A rope tied between two poles and a weight of 40N is suspended from its middle point. The rope sags by an angle of 1$^{\circ }$ , the tension in the rope will be-
(A) less than 40N
(B) Equal to 40N
(C) Greater than 40N
(D) None

Answer 1

Hint: In this case, after the weight is suspended from the middle, the object is in equilibrium state. The Lami’s theorem is applicable for a body in static equilibrium supported by 3 coplanar, concurrent and non-collinear forces. Applying the Lami’s theorem, we can solve for the tension of the rope.
Formula Used:
For three concurrent forces, the Lami’s theorem gives us,
$\dfrac{A}{\sin \alpha }=\dfrac{B}{\sin \beta }=\dfrac{C}{\sin \gamma }$
Where A, B and C are three vectors and $\alpha ,\beta ,\gamma $ are the angles made by the vectors.

Complete answer:
Lami's theorem states that for 3 forces acting at a point in equilibrium, each force is proportional to the sine of the angle between the other two forces. This theorem is applicable in this case because after suspending the weight the body is in equilibrium under the influence of the three forces.
The tension in the string is due to the weight of the body. Thus, we can attain the free body diagram for the problem as follow,
                                            

                                           Fig: free body diagram for a suspended object
This free body diagram is equivalent to $\Rightarrow $

Applying the Lami’s theorem and plugging in the values of force and angle between the two forces, we have,
\[\begin{align}
  & \dfrac{Mg}{\sin ({{178}^{\circ }})}=\dfrac{T}{\sin ({{91}^{\circ }})} \\
 & \Rightarrow \dfrac{40N}{\sin ({{178}^{\circ }})}=\dfrac{T}{\sin ({{91}^{\circ }})} \\
 & \Rightarrow T=\dfrac{40\times \sin ({{91}^{\circ }})}{\sin ({{178}^{\circ }})} \\
 & \Rightarrow T=1145.97N \\
\end{align}\]
Therefore, the tension in the string is much greater than 40N.

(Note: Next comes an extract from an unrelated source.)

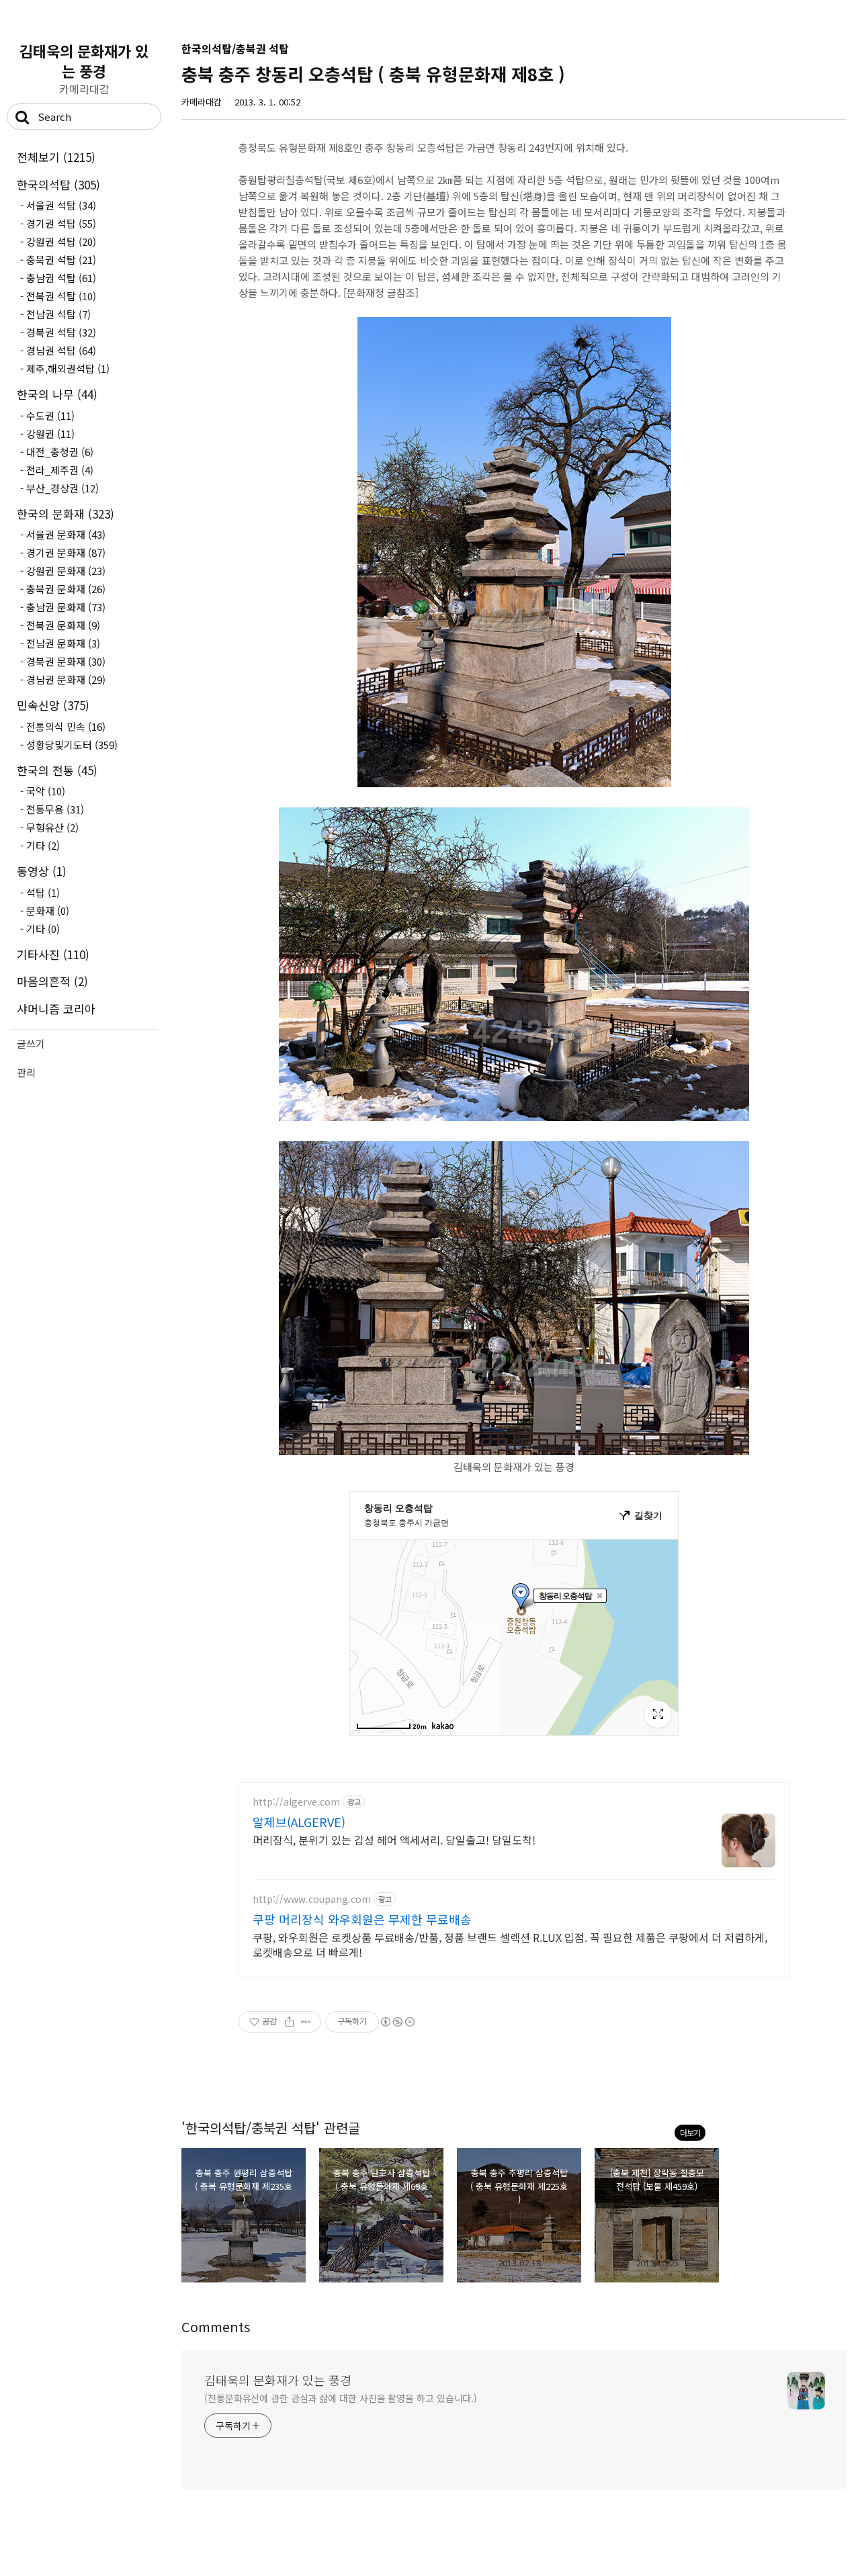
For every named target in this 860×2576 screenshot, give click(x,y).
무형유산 (52, 827)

Thus the correct option is (C).

Additional Information:
Lami’s theorem is applicable in static analysis of mechanical systems and structural systems. The theorem is named after Benard Lamy and uses the concepts of static equilibrium, parallelogram of force and vector addition.

Note:
While solving this problem, the first important step is to identify that the Lami’s theorem is applicable in this case. Then we need to calculate the angles that the forces make with each other. After making correct measurements of the angles between the forces, we need to plug in the values of the angles and the forces to obtain the value of the unknown tension.